Din emanating from RTÉ over orchestra cuts is hard to listen to

Continuity is important in orchestras, and RTÉ’s plans will have a dire effect

Members of the RTÉ Concert Orchestra. Photograph: Mark Stedman

Members of the RTÉ Concert Orchestra. Photograph: Mark Stedman

 

Do not think you are alone if you had a sense of deja vu when digesting the details of RTÉ’s latest survival plan, which was formally announced on Wednesday.

You will have encountered orchestral job losses in what director-general Dee Forbes euphemistically calls the reduction of “staff headcount” by the end of next year.

Wasn’t RTÉ’s orchestral adjustment all done and dusted last year? The Boaden Review, published in April 2018, recommended the transfer of the RTÉ National Symphony Orchestra from RTÉ to the National Concert Hall.

The Cabinet agreed in principle to the proposal in July. Various working groups and committees then established have not made much progress since, but €1 million was put aside in the budget last month to help pay for the changes.

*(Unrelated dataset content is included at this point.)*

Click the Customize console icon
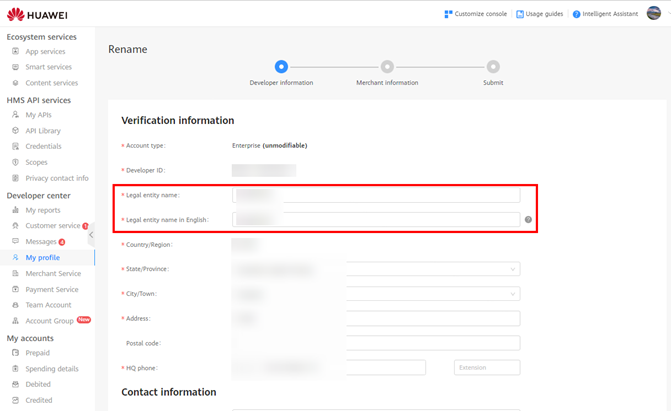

RTÉ may not like the way politicians slip and slide about long overdue reforms of the licence fee, but Forbes seems happy to take a leaf out of the book of ministers who count houses built or jobs created more than once.

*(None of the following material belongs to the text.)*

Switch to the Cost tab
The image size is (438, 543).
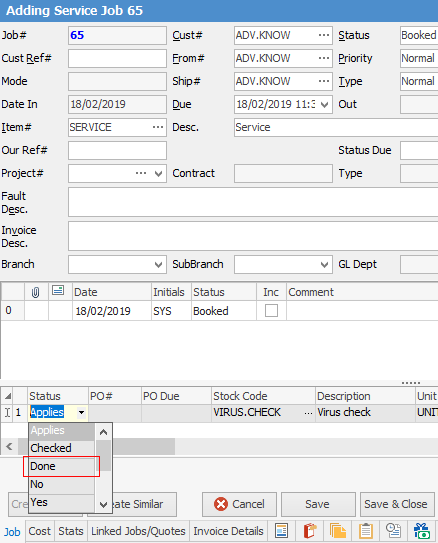(39, 531)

The transfer of the NSO was one of last year’s achievements. It’s being counted again this year. And it will probably be counted again whenever it’s actually completed.

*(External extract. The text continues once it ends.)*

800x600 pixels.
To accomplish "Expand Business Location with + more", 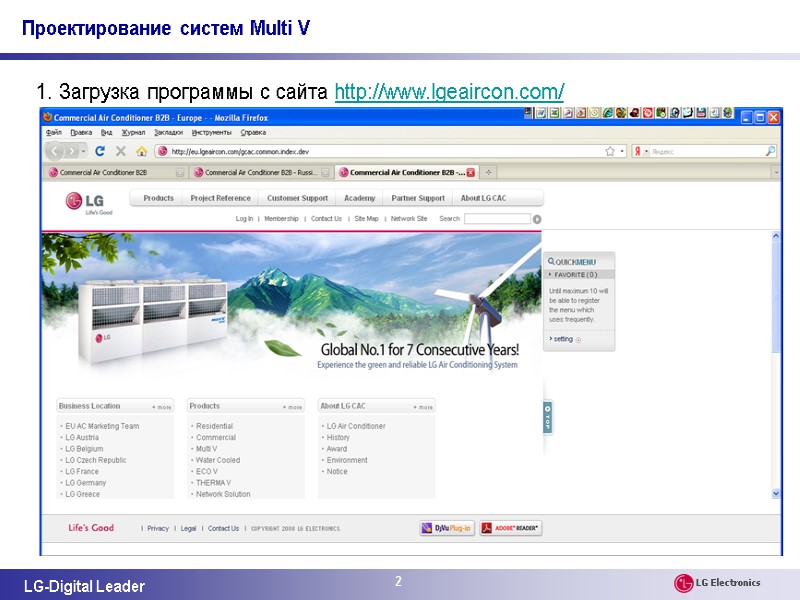I will (x=162, y=405).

So, how much money is involved? How many jobs are affected?

The Boaden Review notes that the total income of RTÉ’s performing groups reached a high of €18.3 million in 2008, a low of €14.4 million in 2014, partially restored to €15.6 million in 2016.

Central costs

The RTÉ NSO’s 2016 expenditure is given as €7.17 million, although that amount does not include “central costs”, which fall outside the orchestra’s budget but which RTÉ also covers. 

However, RTÉ is not actually in line to save over €7 million when the transfer is completed. RTÉ will continue to broadcast the work of the NSO and will have to pay it for broadcasting rights.

Currently, these broadcasting rights – and a rake of other rights – are owned by RTÉ by virtue of the employment contracts they have with the NSO’s musicians.

Boaden mentions direct government funding for the reassigned NSO of around €4 million a year, and ongoing RTÉ funding of €3.5 million. The transfer would save RTÉ around €2.5 million.

RTÉ has allowed the NSO’s permanent playing strength to drop from 89 to under 60, though it still hires in deputies as required on a concert-by-concert basis. Obviously, it has to, since it is not in a position to rewrite the music of the great masters by leaving out parts of scores that require musicians it no longer has since its permanent numbers may have dropped by over a third.

Pressed by RTÉ Morning Ireland’s Brian Dobson, who speculated that 50 or 60 jobs would be saved on RTE’s books by the NSO transfer, Dee Forbes replied: “A little bit higher than that, yeah”. 

Well, is it 50? Is it 60? Is it 70? It would be amazing if RTÉ’s director general did not know the precise number of orchestral posts RTÉ expects to shed.

The disappointment for music lovers, who actually care about the make-up and wellbeing of the orchestra, will be even greater. Continuity is important in orchestras. RTÉ seems oblivious to the fact.